- Goal of the exercise
Copy out the items verbatim, starting at the line with "Click the form elements Search field" and ending with the line with "pos(513,90)", including both of those lines.

- Data
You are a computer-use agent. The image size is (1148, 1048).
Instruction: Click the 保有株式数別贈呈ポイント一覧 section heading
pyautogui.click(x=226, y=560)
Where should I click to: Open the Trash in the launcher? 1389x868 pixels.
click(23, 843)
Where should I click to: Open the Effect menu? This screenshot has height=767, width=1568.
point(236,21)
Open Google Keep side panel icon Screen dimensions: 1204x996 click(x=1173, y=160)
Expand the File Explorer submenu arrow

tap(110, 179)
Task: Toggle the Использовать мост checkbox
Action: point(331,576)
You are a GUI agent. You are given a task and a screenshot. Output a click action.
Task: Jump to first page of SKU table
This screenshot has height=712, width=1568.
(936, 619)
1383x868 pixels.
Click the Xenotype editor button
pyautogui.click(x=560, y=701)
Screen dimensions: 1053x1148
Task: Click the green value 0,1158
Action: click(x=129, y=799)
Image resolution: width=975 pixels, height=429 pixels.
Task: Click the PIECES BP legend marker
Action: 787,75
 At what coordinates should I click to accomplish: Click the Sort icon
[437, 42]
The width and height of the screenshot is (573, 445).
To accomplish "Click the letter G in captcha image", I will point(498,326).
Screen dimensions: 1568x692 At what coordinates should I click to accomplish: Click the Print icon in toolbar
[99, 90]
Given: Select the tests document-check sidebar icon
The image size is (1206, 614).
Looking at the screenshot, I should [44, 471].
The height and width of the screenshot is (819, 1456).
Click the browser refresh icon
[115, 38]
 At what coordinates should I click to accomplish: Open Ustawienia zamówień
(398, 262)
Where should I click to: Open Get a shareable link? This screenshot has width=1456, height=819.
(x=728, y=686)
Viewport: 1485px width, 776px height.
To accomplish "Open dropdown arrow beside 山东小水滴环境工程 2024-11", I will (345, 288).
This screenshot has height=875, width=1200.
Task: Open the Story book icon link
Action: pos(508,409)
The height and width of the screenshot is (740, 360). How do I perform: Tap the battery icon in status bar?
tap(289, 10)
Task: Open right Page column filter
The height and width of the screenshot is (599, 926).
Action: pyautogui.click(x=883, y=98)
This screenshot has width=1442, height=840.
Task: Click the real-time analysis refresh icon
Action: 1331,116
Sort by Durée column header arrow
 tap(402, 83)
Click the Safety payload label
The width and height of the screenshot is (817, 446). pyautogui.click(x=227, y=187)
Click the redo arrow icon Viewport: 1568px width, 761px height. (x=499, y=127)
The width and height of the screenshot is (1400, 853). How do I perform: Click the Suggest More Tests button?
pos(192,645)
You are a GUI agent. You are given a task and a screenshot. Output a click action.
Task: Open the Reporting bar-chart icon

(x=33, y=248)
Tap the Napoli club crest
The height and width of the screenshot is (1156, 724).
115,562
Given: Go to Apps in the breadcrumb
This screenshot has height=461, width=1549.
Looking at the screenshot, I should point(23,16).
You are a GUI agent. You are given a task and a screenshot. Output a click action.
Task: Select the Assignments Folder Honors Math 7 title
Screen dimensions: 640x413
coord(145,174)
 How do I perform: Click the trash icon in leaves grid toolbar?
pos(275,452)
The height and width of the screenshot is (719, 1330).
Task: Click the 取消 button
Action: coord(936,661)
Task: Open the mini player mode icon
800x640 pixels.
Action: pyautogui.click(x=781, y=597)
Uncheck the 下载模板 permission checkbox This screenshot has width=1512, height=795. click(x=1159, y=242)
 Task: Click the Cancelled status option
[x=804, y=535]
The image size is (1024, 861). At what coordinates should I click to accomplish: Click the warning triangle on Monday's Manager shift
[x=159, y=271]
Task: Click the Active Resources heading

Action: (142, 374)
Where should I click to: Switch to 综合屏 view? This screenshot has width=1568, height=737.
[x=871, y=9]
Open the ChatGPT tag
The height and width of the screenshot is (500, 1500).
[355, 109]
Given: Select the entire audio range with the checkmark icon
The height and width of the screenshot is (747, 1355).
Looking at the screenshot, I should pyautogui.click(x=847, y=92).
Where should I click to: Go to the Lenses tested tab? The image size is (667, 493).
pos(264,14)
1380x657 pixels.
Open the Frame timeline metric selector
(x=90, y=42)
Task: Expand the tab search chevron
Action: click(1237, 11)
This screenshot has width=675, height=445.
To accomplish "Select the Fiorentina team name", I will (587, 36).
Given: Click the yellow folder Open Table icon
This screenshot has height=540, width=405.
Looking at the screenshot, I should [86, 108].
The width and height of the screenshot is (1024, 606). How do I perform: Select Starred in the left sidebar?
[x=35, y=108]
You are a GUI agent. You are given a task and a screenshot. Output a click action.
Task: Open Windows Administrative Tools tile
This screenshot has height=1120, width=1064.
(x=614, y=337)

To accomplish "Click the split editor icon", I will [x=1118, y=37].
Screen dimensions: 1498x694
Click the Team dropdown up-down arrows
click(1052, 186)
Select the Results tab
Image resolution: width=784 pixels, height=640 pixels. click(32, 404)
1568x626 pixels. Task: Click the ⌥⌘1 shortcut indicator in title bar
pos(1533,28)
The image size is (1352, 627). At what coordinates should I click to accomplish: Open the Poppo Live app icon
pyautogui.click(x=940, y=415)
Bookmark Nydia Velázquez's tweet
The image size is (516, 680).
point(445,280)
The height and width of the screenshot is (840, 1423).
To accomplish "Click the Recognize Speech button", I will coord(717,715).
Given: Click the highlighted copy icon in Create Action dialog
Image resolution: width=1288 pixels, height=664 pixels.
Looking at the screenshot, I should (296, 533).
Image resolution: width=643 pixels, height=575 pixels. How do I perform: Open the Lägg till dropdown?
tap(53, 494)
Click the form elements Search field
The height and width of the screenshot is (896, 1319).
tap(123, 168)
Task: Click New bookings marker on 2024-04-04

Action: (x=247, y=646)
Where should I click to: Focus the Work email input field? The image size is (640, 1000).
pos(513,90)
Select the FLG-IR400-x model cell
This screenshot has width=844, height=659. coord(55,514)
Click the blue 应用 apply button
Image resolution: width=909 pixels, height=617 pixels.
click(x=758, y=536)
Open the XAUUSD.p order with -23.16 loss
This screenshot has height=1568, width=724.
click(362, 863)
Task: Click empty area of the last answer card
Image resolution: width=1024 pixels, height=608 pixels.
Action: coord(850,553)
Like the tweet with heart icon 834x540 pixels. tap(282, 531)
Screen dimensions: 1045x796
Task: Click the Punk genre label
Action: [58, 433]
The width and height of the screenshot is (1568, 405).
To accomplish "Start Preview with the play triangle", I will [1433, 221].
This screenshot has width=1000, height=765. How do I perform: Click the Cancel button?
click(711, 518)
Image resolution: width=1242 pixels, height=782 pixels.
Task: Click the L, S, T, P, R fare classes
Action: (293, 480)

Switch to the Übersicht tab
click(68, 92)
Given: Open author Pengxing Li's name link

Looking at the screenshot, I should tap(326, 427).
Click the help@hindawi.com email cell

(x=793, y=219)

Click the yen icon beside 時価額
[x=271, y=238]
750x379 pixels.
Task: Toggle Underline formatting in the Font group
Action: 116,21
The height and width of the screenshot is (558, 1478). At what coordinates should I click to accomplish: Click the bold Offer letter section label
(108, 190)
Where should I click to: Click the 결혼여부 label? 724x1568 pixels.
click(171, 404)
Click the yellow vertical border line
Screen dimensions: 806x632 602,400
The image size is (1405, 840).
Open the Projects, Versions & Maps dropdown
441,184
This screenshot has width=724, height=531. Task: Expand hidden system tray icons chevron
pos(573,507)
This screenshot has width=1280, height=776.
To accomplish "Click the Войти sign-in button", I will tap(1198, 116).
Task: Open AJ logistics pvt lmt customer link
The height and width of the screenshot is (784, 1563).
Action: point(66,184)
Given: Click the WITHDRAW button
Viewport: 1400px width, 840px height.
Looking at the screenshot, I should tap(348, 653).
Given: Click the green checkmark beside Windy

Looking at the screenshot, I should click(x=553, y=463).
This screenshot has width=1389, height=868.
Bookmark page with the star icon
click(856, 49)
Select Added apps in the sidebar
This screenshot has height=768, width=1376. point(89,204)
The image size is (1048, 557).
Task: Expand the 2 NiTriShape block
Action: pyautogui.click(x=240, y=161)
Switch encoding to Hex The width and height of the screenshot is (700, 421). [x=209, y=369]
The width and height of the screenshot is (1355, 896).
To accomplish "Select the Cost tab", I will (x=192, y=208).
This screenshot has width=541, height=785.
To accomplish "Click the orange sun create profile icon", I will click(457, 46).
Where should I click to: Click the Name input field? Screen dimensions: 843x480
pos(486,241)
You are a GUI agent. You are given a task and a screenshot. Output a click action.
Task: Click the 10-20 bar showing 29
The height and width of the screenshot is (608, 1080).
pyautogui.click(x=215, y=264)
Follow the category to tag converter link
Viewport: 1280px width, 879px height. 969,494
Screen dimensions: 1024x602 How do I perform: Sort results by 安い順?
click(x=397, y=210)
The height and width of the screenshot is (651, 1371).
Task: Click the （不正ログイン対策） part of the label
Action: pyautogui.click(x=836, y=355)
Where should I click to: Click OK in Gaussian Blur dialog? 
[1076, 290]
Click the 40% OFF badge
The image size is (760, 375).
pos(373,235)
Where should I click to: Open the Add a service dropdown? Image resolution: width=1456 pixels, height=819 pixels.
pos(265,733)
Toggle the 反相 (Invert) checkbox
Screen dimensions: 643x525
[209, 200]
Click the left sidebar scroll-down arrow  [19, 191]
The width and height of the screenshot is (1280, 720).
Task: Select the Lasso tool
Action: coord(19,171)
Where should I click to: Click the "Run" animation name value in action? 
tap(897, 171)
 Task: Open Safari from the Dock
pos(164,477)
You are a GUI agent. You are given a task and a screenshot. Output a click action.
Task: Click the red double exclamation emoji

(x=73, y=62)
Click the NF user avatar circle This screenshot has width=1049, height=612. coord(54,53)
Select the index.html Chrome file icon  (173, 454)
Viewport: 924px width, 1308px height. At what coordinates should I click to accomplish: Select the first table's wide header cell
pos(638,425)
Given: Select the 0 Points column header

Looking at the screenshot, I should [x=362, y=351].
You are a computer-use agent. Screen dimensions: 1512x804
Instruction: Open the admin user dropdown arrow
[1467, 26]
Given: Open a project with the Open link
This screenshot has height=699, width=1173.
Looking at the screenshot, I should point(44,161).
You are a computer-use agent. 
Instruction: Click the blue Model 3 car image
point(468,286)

- Answer for this exercise
Click the form elements Search field
The height and width of the screenshot is (896, 1319).
tap(123, 168)
Task: Click New bookings marker on 2024-04-04

Action: (x=247, y=646)
Where should I click to: Focus the Work email input field? The image size is (640, 1000).
pos(513,90)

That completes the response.